Ecrit Par le 17 Aug 2012 Publié dans la categorie: Actualités, Société


Barreau du Cameroun: Me Sama Francis Asanga, nouveau bâtonnier

Une nouvelle ère s’ouvre pour le barreau du Cameroun après une Assemblée générale élective interminable et houleuse.
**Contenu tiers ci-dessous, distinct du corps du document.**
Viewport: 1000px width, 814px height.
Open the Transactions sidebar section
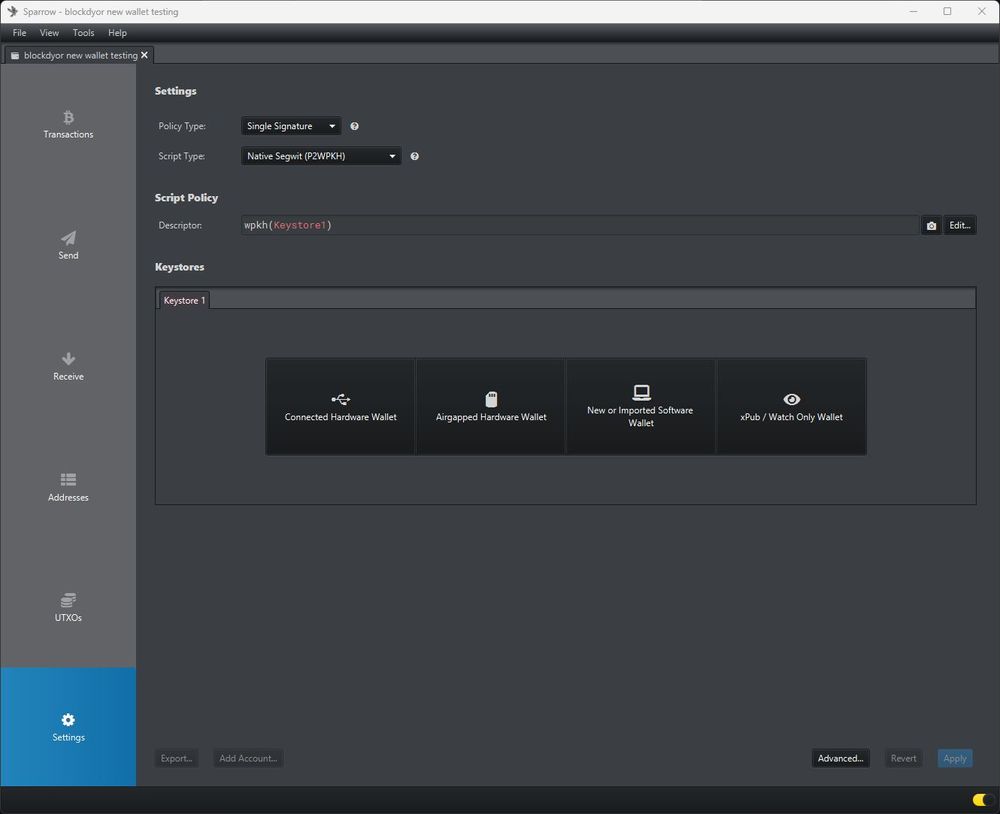click(x=68, y=124)
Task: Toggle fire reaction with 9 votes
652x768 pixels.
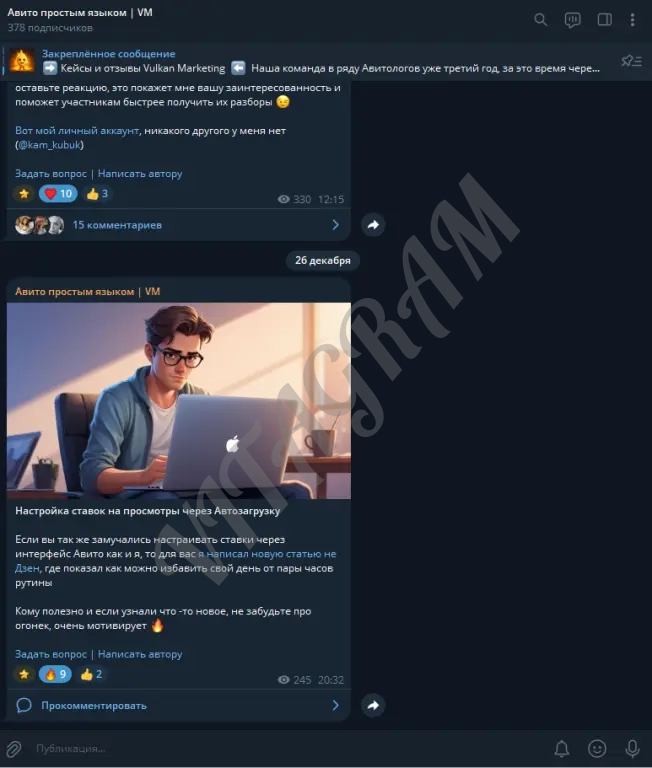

5h30mn, mardi 14 août 2012. Me Emmanuel Tang, président de la commission de supervision et de contrôle des élections, après plus de trois jours d’interminables tractations et discussions houleuses, lève enfin le suspens qui entoure l’Assemblée générale ordinaire et élective de l’Ordre des avocats du Cameroun. La vérité des urnes donne 252 bulletins valablement exprimés en faveur de Me Sama Francis Asanga. Il est talonné par Me Ngnie Kamga Jackson Francis avec 226 voix. Le bâtonnier sortant, Me Eta Besong Emmanuel Junior récolte 182 voix et Me Njualem Charles 5 voix. Sama Francis Asanga est porté en triomphe au prestigieux poste de Bâtonnier de l’ordre des avocats du Cameroun. Le sortant, Me Eta Besong Junior le congratule, non sans lui affirmer que ceux qui l’ont porté au perchoir aujourd’hui seront les premiers à précipiter demain sa chute. Il lui conseille de jouer son rôle et rien que son rôle. Les deux autres malheureux candidats seront moins fair play, préférant filer discrètement. Grand seigneur, le nouveau bâtonnier affirme que sa victoire est celle du barreau : « Je serai bâtonnier de tous les avocats du barreau et particulièrement de tous ceux qui n’ont pas voté pour moi », jure-t-il.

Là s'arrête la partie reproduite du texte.